As the storm intensifies, the speaker becomes more and more enraptured by its beauty. He describes the "lightning's zigzag" and the "rain's cool slant" as if they are works of art that he is admiring. The use of sensory imagery, such as the "smell of the rain" and the "taste of the salt" in the air, adds a visceral quality to the poem that makes the reader feel as if they are experiencing the storm alongside the speaker.

The storm also has a transformative effect on the speaker. He describes how the storm "cleanses" and "purifies" his soul, as if the storm is a cathartic experience that washes away all of his troubles and worries. The storm is not just a beautiful spectacle, but a spiritual experience that connects the speaker to something greater than himself.

The poem also contains several literary devices that add depth and complexity to the poem. The use of repetition, such as the repeated use of the word "proud" in the title and throughout the poem, creates a sense of emphasis and importance. The use of alliteration, such as the repeated use of the "s" sound in "soul," "symphony," and "storm," adds a musical quality to the poem that reinforces the theme of music and the storm.
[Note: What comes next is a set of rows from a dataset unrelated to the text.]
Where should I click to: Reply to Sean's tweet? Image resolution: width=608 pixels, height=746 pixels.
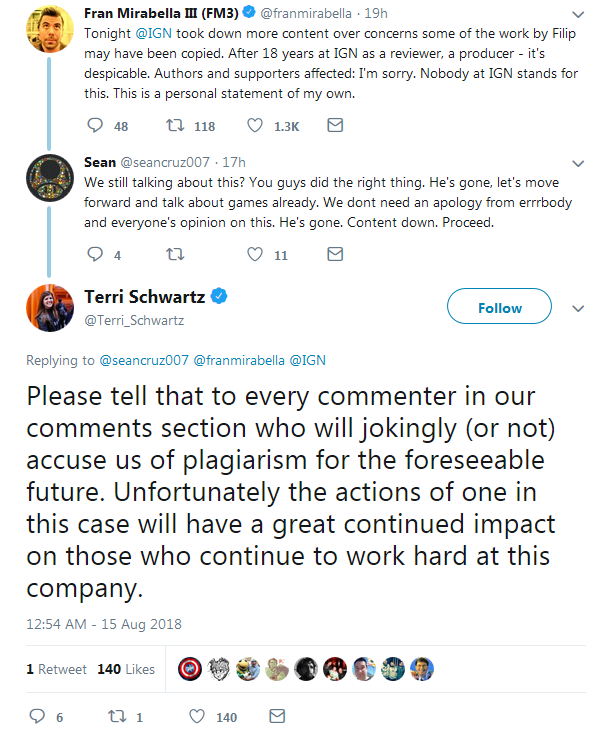(x=95, y=254)
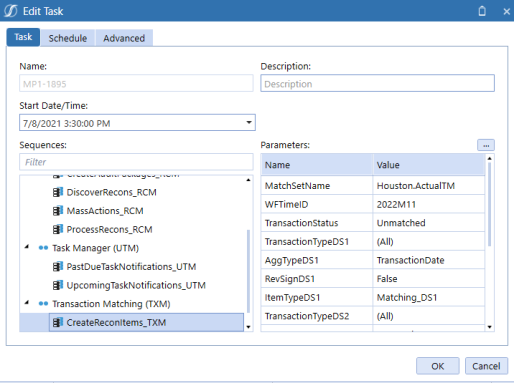Switch to the Schedule tab
514x383 pixels.
pyautogui.click(x=68, y=38)
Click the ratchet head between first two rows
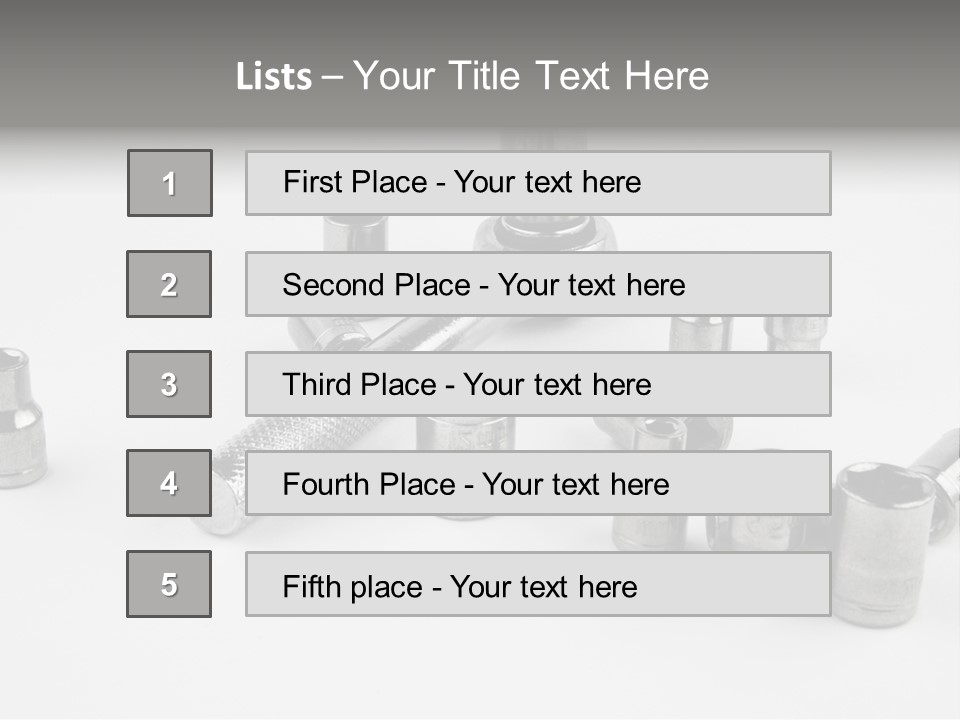The height and width of the screenshot is (720, 960). (x=545, y=233)
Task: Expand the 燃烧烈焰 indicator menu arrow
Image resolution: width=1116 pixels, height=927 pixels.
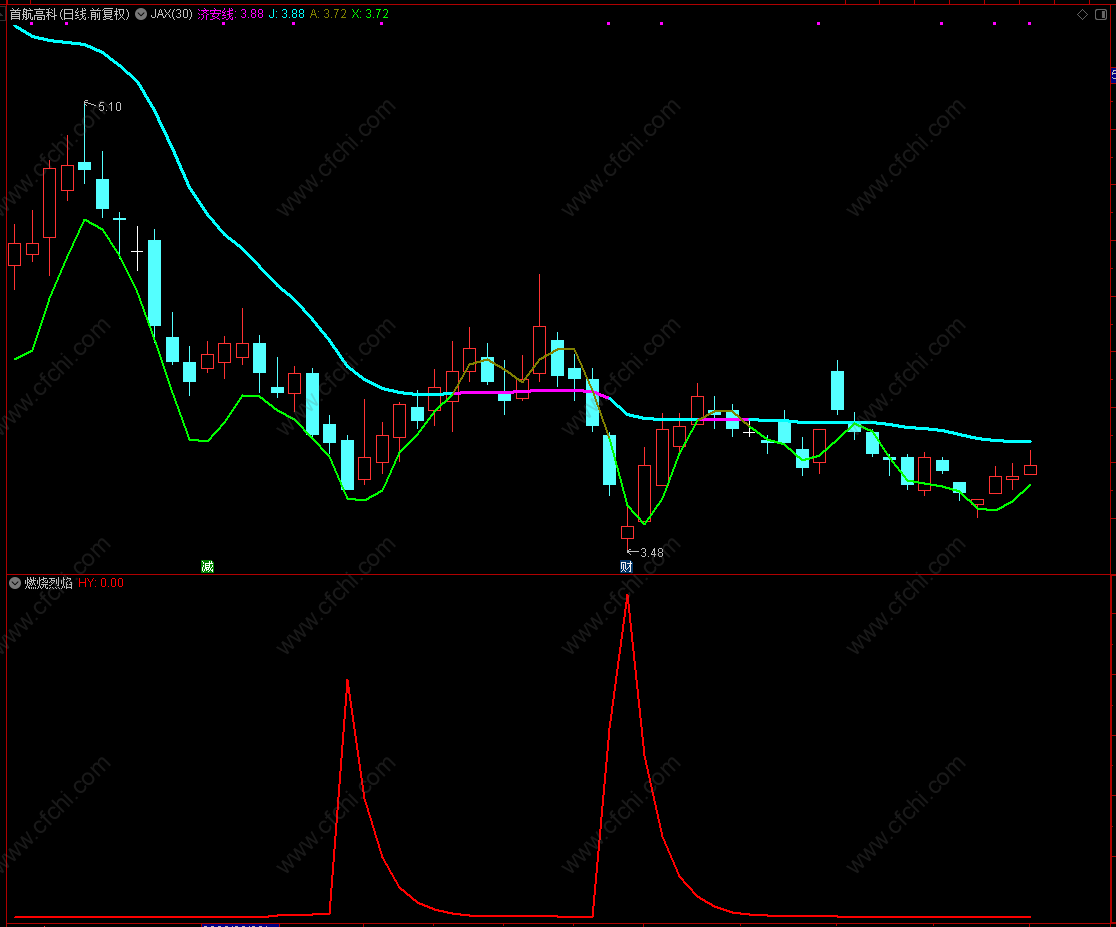Action: point(15,583)
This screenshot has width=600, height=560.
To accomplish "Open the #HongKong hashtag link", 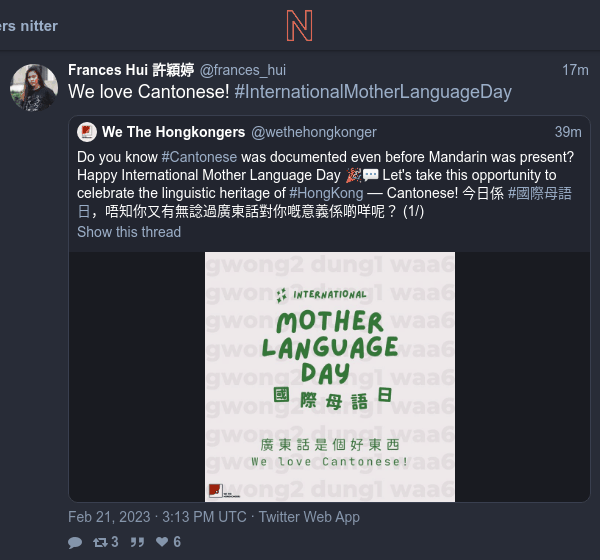I will pyautogui.click(x=326, y=193).
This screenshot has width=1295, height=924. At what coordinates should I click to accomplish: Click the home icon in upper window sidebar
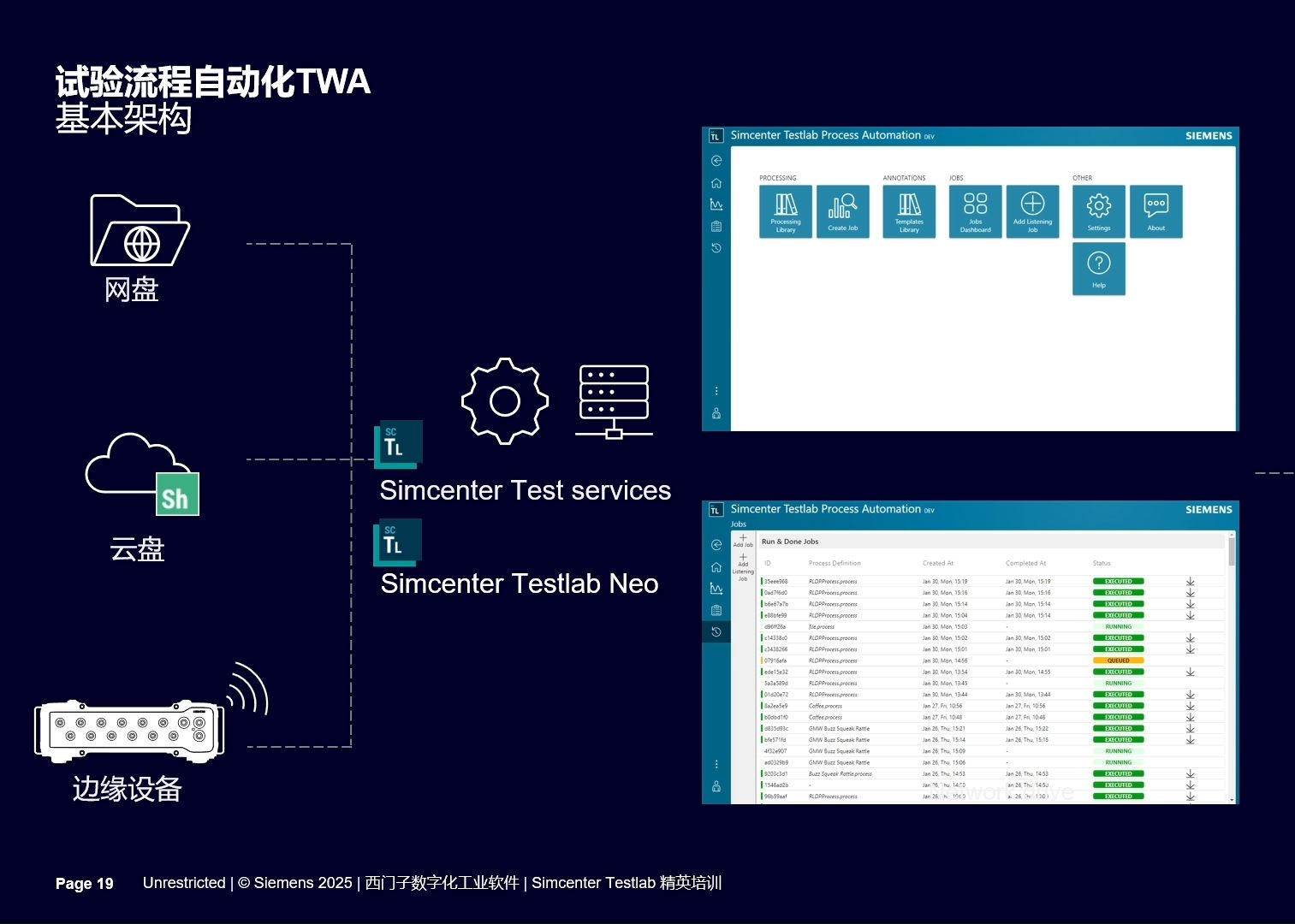tap(716, 183)
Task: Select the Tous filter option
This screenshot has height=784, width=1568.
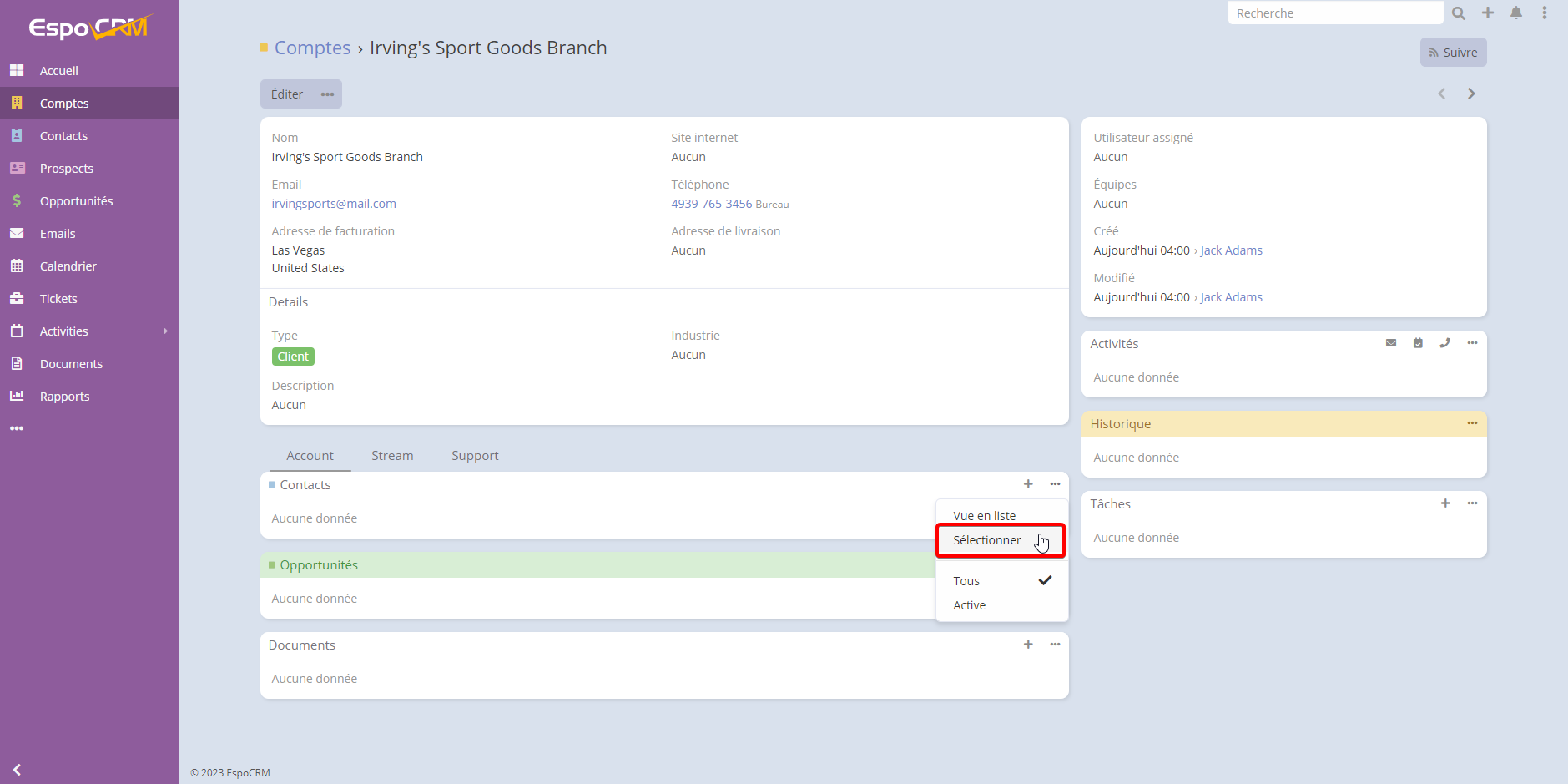Action: 967,581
The poem also contains several metaphors that add layers of meaning to the poem. The storm is compared to a "mighty orchestra" and a "soul," which reinforces the idea that the storm is not just a natural phenomenon, but a work of art and a symbol of the human spirit. The storm is also compared to a "cleansing bath," which reinforces the idea that the storm is a spiritual experience that purifies the soul.

The overall message of the poem is one of awe and wonder at the beauty and power of nature. The storm is not just a destructive force, but a work of art that inspires the human spirit. The storm is a reminder that there is something greater than ourselves, something that we can connect with and be transformed by.

In conclusion, "Proud Music Of The Storm" is a masterpiece of poetry that captures the essence of a storm and its impact on the human soul. The use of musical imagery, personification, and sensory imagery creates a vivid and visceral experience for the reader. The poem is a celebration of the beauty and power of nature, and a reminder that there is something greater than ourselves that we can connect with and be transformed by. Walt Whitman's legacy as a poet is secure, and "Proud Music Of The Storm" is a shining example of his unique style and vision.